La formule de Wilson (1934 sur la base des travaux de Harris - 1913) vise à optimiser le coût de gestion des stocks en déterminant la fréquence de commande du réapprovisionnement et le volume de la commande par arbitrage entre coût de possession et coût de passation de la commande.

Wilson

Elle est également utilisée pour calculer la taille du lot économique permettant d'optimiser les coûts de stockage et les coûts de lancement du lot (changement de série).

Pour une production sur une machine de temps de cycle TC (calée sur une consommation moyenne 1/TC), la taille du lot économique est donnée par la formule suivante :

Lot économique = √ (2 x Cls / TC x u x i)

avec :

  • Cls = coût de lancement d'une série (€)
  • TC = temps de cycle (unité de temps)
  • u = valeur moyenne d'une unité d'en-cours (€)
  • i = taux de possession du stock (€/€/unité de temps)

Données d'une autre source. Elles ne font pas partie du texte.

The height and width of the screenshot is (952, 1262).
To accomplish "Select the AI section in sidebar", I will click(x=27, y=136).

L'application de cette formule implique la constitution de stocks (produits finis) et d’en-cours de production. Elle va cependant à l'encontre d'un des principes du lean qui vise à réduire au maximum le niveau des stocks, ce qui explique qu'elle est aujourd'hui beaucoup décriée.

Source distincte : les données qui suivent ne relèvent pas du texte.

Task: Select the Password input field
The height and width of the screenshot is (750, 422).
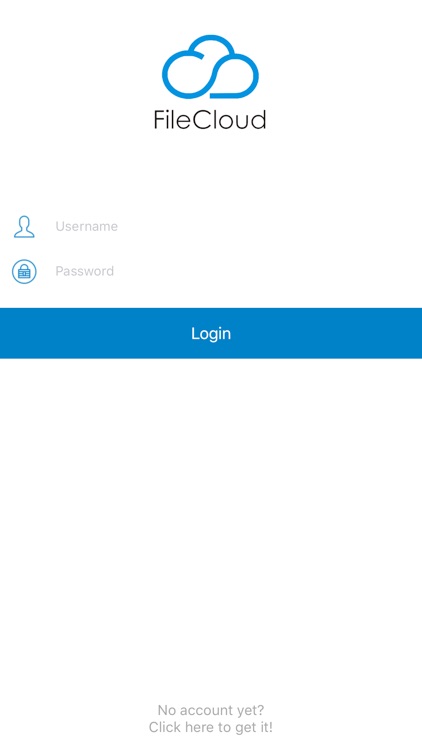Action: [234, 271]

C'est ainsi que R. Colin (« Produire juste-à-temps en petites séries ») préconise de porter le taux de possession à 40-50% alors qu’il est plutôt évalué à 15-35% par les entreprises, ceci pour prendre en compte les coûts induits et non chiffrés par les surstocks.

Cela revient donc à réduire de 20 à 30% le résultat fourni par la formule de Wilson (la courbe du coût de gestion total montre la particularité d’être plate dans la région autour de l’optimum : ainsi une réduction de 20 à 30% de la quantité économique ne représente une augmentation de coût que de 1 à 2%).

Eliyahu Goldratt va plus loin dans son best-seller "Le but" et suggère de diviser les tailles de lot par 2, voir plus, sur les ressources non-goulot (voir gestion de production selon la théorie des contraintes) afin de réduire les stocks et accélérer les flux. Contrairement aux hypothèses prises par Wilson, E. Goldratt estime que l'augmentation des temps de changement de série est sans impact sur les coûts dans la mesure où ils concernent des ressources non-goulot, utilisés en sous-capacité par rapport à la demande ("une heure gagnée sur un non-goulot est un leurre").